Saudade cinefila.
Da quanto mancava Tsukamoto sulle pagine di Oltre il fondo? E quanto ci mancavano le sue annichilenti sferzate registiche? (con Nightmare Detective e Nightmare Detective 2 era andato ad infilarsi, forse, in un vicolo cieco).
Mancavano mancavano, soltanto che il tempo, infedele compagno di vita, ha cambiato molte cose da quel lontano 1989, anno del primo Tetsuo, e oggi il terzo capitolo di questa saga arriva fuori tempo massimo, o al massimo in tempo per cercare di sdoganare oltreoceano (Pacifico) il proprio cinema, e la recitazione in inglese è, appunto, un passepartout per penetrare nel circuito americano.

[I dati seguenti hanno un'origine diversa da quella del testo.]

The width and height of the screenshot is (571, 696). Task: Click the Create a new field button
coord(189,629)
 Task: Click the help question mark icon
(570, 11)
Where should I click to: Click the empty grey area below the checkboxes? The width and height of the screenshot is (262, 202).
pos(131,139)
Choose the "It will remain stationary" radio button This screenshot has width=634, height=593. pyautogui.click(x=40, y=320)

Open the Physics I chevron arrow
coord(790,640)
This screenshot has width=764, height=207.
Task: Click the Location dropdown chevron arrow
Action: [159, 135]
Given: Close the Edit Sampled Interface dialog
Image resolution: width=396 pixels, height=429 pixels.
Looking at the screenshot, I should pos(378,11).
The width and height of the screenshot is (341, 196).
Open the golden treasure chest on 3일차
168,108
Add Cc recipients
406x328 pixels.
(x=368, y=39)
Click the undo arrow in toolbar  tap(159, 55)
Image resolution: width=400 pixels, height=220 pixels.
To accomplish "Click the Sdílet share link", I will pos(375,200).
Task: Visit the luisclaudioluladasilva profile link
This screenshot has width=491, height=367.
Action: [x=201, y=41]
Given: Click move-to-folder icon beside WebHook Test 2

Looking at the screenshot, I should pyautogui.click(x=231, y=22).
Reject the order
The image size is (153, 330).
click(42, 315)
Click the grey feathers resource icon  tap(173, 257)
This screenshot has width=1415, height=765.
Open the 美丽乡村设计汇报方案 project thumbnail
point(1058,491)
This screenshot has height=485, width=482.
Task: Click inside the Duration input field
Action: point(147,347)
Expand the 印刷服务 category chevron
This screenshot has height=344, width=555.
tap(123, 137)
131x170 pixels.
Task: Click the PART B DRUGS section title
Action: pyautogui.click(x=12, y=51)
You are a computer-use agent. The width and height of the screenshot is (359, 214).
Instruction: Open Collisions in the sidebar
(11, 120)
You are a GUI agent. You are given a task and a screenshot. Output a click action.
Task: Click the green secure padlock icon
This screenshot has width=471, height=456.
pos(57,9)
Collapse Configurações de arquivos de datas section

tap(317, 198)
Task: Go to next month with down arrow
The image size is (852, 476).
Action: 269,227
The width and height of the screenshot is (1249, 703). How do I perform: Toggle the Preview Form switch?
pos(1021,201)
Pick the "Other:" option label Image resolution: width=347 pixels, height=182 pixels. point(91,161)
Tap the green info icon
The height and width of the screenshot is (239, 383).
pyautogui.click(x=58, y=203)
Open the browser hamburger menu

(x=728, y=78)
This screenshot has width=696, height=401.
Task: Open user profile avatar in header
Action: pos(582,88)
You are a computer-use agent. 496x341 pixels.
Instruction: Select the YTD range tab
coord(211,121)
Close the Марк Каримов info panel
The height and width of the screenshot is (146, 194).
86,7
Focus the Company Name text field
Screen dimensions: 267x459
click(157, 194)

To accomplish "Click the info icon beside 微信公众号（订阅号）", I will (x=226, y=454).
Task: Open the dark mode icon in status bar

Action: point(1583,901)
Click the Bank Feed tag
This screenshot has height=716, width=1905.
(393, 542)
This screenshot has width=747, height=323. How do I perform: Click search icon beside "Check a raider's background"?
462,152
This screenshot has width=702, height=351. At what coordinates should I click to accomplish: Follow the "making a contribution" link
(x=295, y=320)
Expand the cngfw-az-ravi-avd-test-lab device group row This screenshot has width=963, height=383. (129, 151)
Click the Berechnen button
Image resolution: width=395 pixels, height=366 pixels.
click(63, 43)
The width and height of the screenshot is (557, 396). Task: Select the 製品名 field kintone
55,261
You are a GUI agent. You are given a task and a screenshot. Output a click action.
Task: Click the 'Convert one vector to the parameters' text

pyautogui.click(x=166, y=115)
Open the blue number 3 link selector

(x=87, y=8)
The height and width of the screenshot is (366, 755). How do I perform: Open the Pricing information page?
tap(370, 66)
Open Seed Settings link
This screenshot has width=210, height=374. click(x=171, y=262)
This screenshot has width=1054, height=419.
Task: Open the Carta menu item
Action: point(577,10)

Fuori tempo massimo perché la sensazione generale è che un film cosiffatto non serva né allo spettatore (a meno di non essere dei nostalgici del cyberpunk), né al regista stesso poiché niente si aggiunge, né si evolve, o si accresce. A parte il passaggio al digitale, la carrellata di similitudini con i due episodi precedenti è di invariata portata. Addirittura l’episodio che dà il là, la morte di un bimbo, è rintracciabile anche in Tetsuo II, tanto da farci domandare quanto e come i confini del remake siano lontani da qui.
Beninteso, sebbene oltremodo influente, poco deve interessare il fine di un progetto cinematografico nella valutazione di un’opera, che siano i soldi (ma tanto quelli ci sono sempre) o lo spirito artistico (questo invece a volte latita), ciò che si giudica è ciò che si vede, e in Tetsuo III molto è stato già visto.
Dell’evento scatenante la rabbia del protagonista ho già potuto dire, il macro argomento della trasformazione, invece, viene condito da futili intrighi con mad-doctor e compagnia bella che proprio non convincono. La trasformazione in sé, nonostante la possibilità di ricorrere (penso) a somme di denaro più ingenti, sfibra di potenza con l’uomo-pallottola che viene mostrato troppo sovente dal collo in su lasciando fuori campo quel “corpo” di tubi e metallo che rendeva i suoi predecessori degli Elephant Man del futuro, goffi e terribili esseri che però, come da titolo, mantenevano un qualcosa di umano sepolto nella ferraglia.
Lo Tsukamoto diegetico si ritaglia un ruolo strategico divenendo bersaglio della sua creatura (la X sul petto) fino a diventare parte di essa, inglobato, assorbito: l’equazione Tsukamoto=Tetsuo trova senso d’essere.
Lo Shinya sul ponte di comando sa sempre come dirigere la nave. Maestro nel montaggio, effettuato da lui stesso, egli è in grado di conferire vertigine e stordimento attraverso il mezzo stesso che si fa manifesto di un movimento tellurico, vera e propria scossa, che graffia ogni film della sua carriera, una faglia a volte più netta ed altre meno ma sempre presente come segno distintivo.
Nostalgia cinefila. Ci mancava Tsukamoto e lui ha risposto presente. C’è. Ma per gli uomini-arma è giunto il momento di ritirarsi.